Premium
Ancient conserved domain protein‐1 binds copper and modifies its retention in cells
Author(s) -
Alderton Alexandra,
Davies Paul,
Illman Katie,
Brown David R.
Publication year - 2007
Publication title -
journal of neurochemistry
Language(s) - English
Resource type - Journals
SCImago Journal Rank - 1.75
H-Index - 229
eISSN - 1471-4159
pISSN - 0022-3042
DOI - 10.1111/j.1471-4159.2007.04751.x
Subject(s) - isothermal titration calorimetry , copper , cytoplasm , chemistry , biochemistry , subcellular localization , chaperone (clinical) , metal , affinity chromatography , plasma protein binding , transport protein , biophysics , biology , enzyme , medicine , organic chemistry , pathology
The ancient conserved domain protein (ACDP) family are a recently identified group of homologous mammalian proteins.
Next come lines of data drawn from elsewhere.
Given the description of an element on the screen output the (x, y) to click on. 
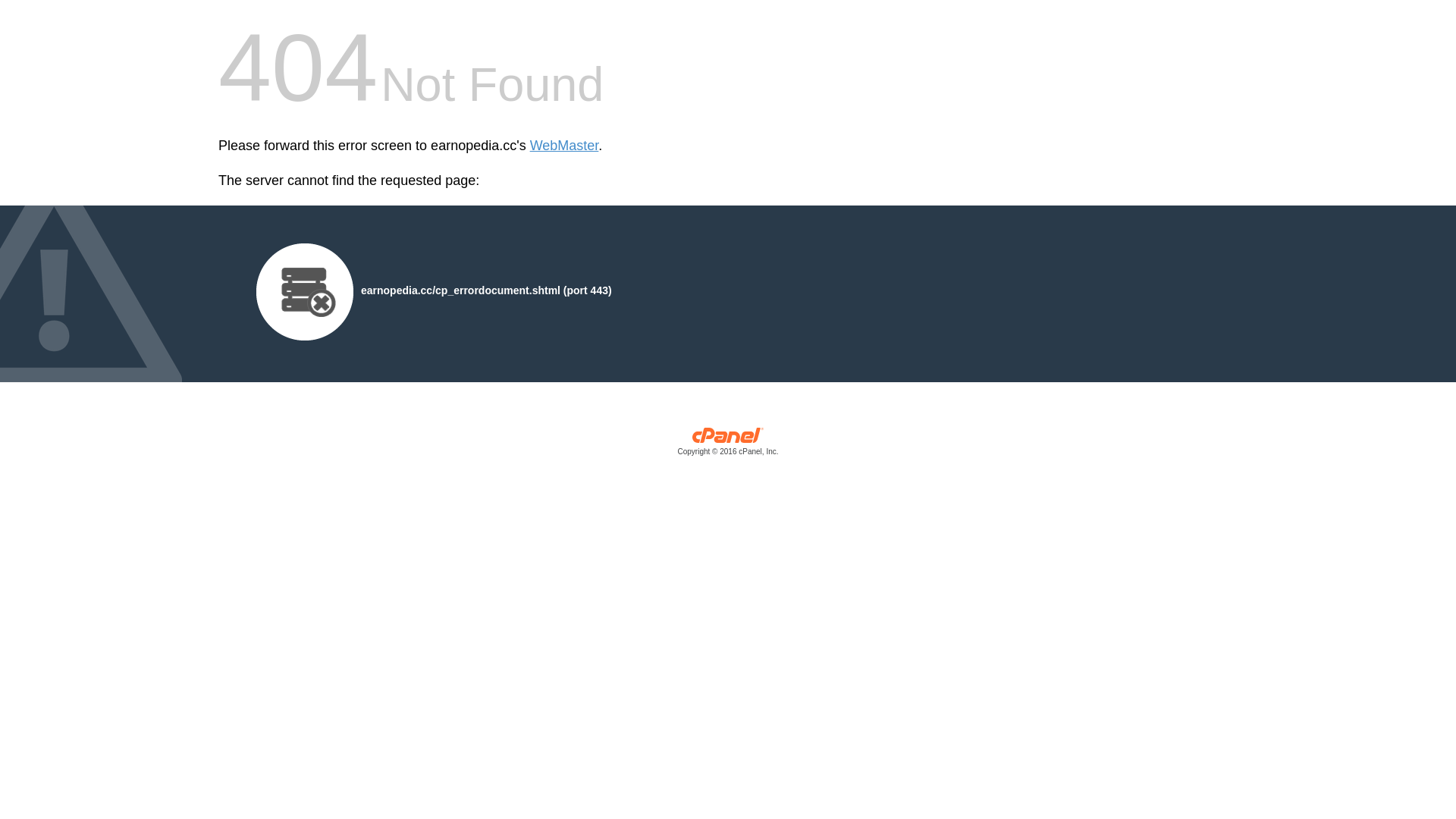
WebMaster Element type: text (564, 145)
Given the description of an element on the screen output the (x, y) to click on. 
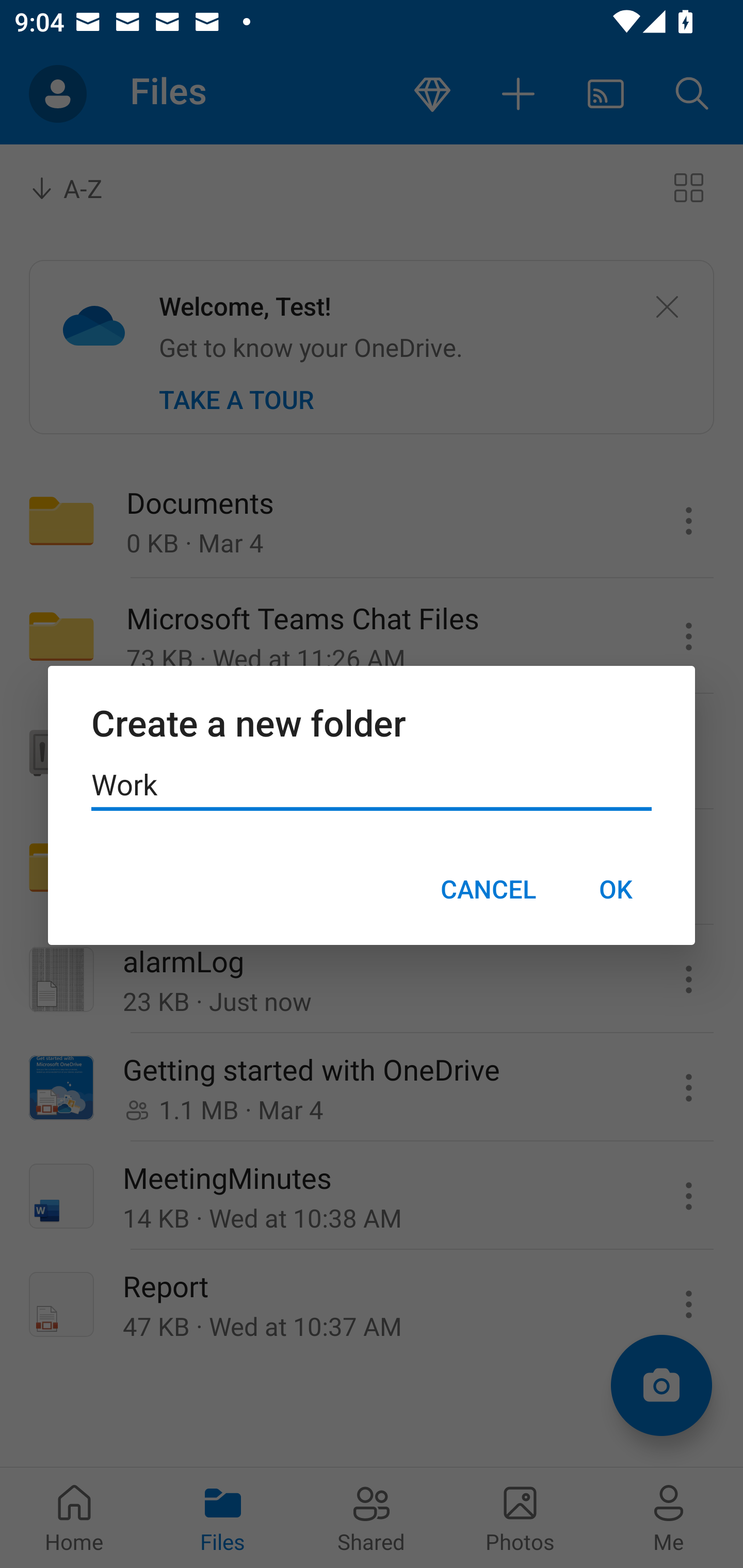
Work (371, 784)
CANCEL (488, 888)
OK (615, 888)
Given the description of an element on the screen output the (x, y) to click on. 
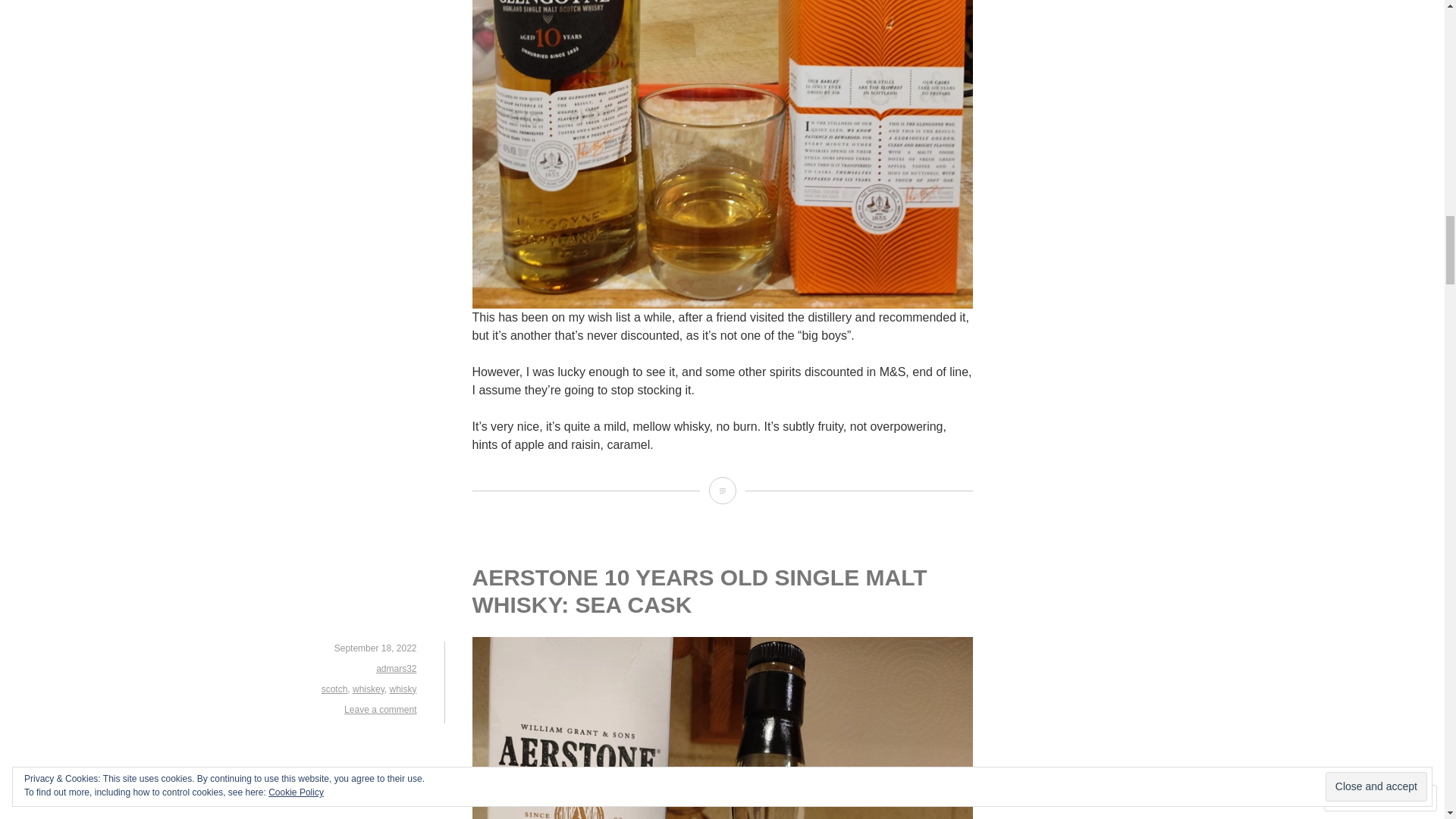
September 18, 2022 (375, 647)
Leave a comment (379, 709)
scotch (334, 688)
whisky (402, 688)
admars32 (395, 668)
AERSTONE 10 YEARS OLD SINGLE MALT WHISKY: SEA CASK (698, 591)
whiskey (368, 688)
Given the description of an element on the screen output the (x, y) to click on. 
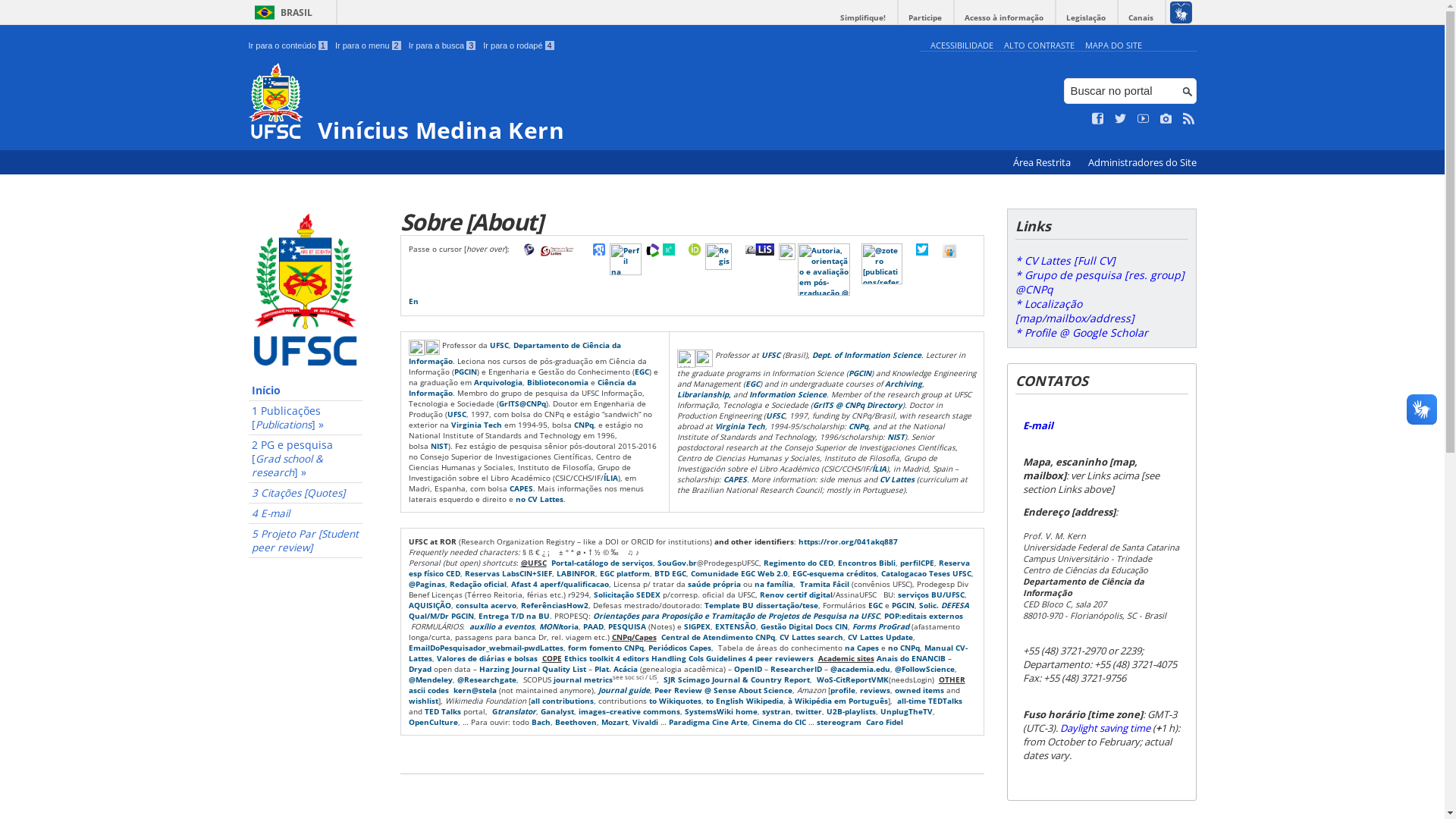
PGCIN Element type: text (902, 604)
perfilCPE Element type: text (916, 562)
EGC Element type: text (751, 382)
Participe Element type: text (924, 18)
WoS-CitReportVMK Element type: text (851, 679)
Dryad Element type: text (418, 668)
Perfil na Web of Science [WoS profile] Element type: hover (653, 250)
Afast 4 aperf/qualificacao Element type: text (559, 583)
all contributions Element type: text (561, 700)
PESQUISA Element type: text (627, 626)
twitter Element type: text (807, 711)
EmailDoPesquisador_webmail-pwdLattes Element type: text (484, 647)
Veja no Instagram Element type: hover (1166, 118)
Peer Review @ Sense About Science Element type: text (722, 689)
CAPES Element type: text (734, 478)
Curta no Facebook Element type: hover (1098, 118)
Gtranslator Element type: text (513, 711)
GrITS@CNPq Element type: text (522, 403)
CV Lattes Update Element type: text (880, 636)
Renov certif digital Element type: text (795, 594)
ALTO CONTRASTE Element type: text (1039, 44)
Ir para a busca 3 Element type: text (442, 45)
CV Lattes search Element type: text (811, 636)
PGCIN Element type: text (858, 372)
SouGov.br Element type: text (676, 562)
to Wikiquotes Element type: text (675, 700)
Guidelines 4 peer reviewers Element type: text (758, 657)
Entrega T/D na BU Element type: text (513, 615)
no CV Lattes Element type: text (539, 498)
na Capes Element type: text (861, 647)
Forms ProGrad Element type: text (880, 626)
EGC Element type: text (640, 371)
Mozart Element type: text (613, 721)
systran Element type: text (775, 711)
BRASIL Element type: text (280, 12)
CAPES Element type: text (521, 488)
Beethoven Element type: text (575, 721)
EGC Element type: text (874, 604)
CV Lattes Element type: text (896, 478)
4 E-mail Element type: text (305, 513)
Sobre [About] Element type: text (692, 221)
Siga no Twitter Element type: hover (1120, 118)
Biblioteconomia Element type: text (556, 381)
Virginia Tech Element type: text (475, 424)
CNPq Element type: text (857, 425)
SystemsWiki home Element type: text (720, 711)
reviews Element type: text (874, 689)
UnplugTheTV Element type: text (905, 711)
GrITS @ CNPq Directory Element type: text (857, 403)
OpenID Element type: text (748, 668)
PAAD Element type: text (592, 626)
Central de Atendimento CNPq Element type: text (718, 636)
TED Talks Element type: text (442, 711)
@Researchgate Element type: text (485, 679)
Harzing Journal Quality List Element type: text (532, 668)
CNPq Element type: text (583, 424)
Caro Fidel Element type: text (884, 721)
UFSC Element type: text (770, 353)
Ir para o menu 2 Element type: text (368, 45)
LABINFOR Element type: text (575, 572)
UFSC Element type: text (774, 414)
MONItoria Element type: text (557, 626)
ascii codes Element type: text (427, 689)
NIST Element type: text (895, 435)
5 Projeto Par [Student peer review] Element type: text (305, 541)
https://ror.org/041akq887 Element type: text (847, 541)
Virginia Tech Element type: text (739, 425)
Ethics toolkit 4 editors Element type: text (606, 657)
* CV Lattes [Full CV] Element type: text (1064, 260)
Dept. of Information Science Element type: text (865, 353)
Ganalyst Element type: text (556, 711)
Archiving Element type: text (902, 382)
Bach Element type: text (539, 721)
Reservas LabsCIN+SIEF Element type: text (507, 572)
U2B-playlists Element type: text (850, 711)
stereogram Element type: text (837, 721)
OpenCulture Element type: text (432, 721)
Encontros Bibli Element type: text (865, 562)
Vivaldi Element type: text (645, 721)
PGCIN Element type: text (464, 371)
@zotero [publications/reference management] Element type: hover (881, 263)
profile Element type: text (841, 689)
@Paginas Element type: text (425, 583)
BTD EGC Element type: text (669, 572)
* Grupo de pesquisa [res. group] @CNPq Element type: text (1098, 281)
Librarianship, Element type: text (703, 393)
Daylight saving time Element type: text (1105, 727)
SJR Scimago Journal & Country Report Element type: text (735, 679)
Administradores do Site Element type: text (1141, 162)
journal metrics Element type: text (582, 679)
Manual CV-Lattes Element type: text (686, 652)
Catalogacao Teses UFSC Element type: text (926, 572)
NIST Element type: text (439, 445)
owned items Element type: text (919, 689)
@Mendeley Element type: text (429, 679)
ACESSIBILIDADE Element type: text (960, 44)
consulta acervo Element type: text (485, 604)
E-mail Element type: text (1037, 425)
Comunidade EGC Web 2.0 Element type: text (738, 572)
form fomento CNPq Element type: text (605, 647)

Some family members have been suggested to have roles in the metabolism of metals. We investigated the capacity of ACDP‐1 to bind metals. Using immobilised metal affinity chromatography and isothermal titration calorimetry we determined that ACDP‐1 is a high affinity copper binding protein able to bind copper at nanomolar concentrations. In addition the promoter of ACDP‐1 contains metal response elements and the cellular expression of ACDP‐1 alters cellular retention of copper. However, cellular expression of ACDP‐1 does not alter cellular resistance to the toxicity of copper or other metals. As our findings place the subcellular localisation of ACDP‐1 in the cytoplasm it is possible that ACDP‐1 represent a novel copper chaperone or storage protein.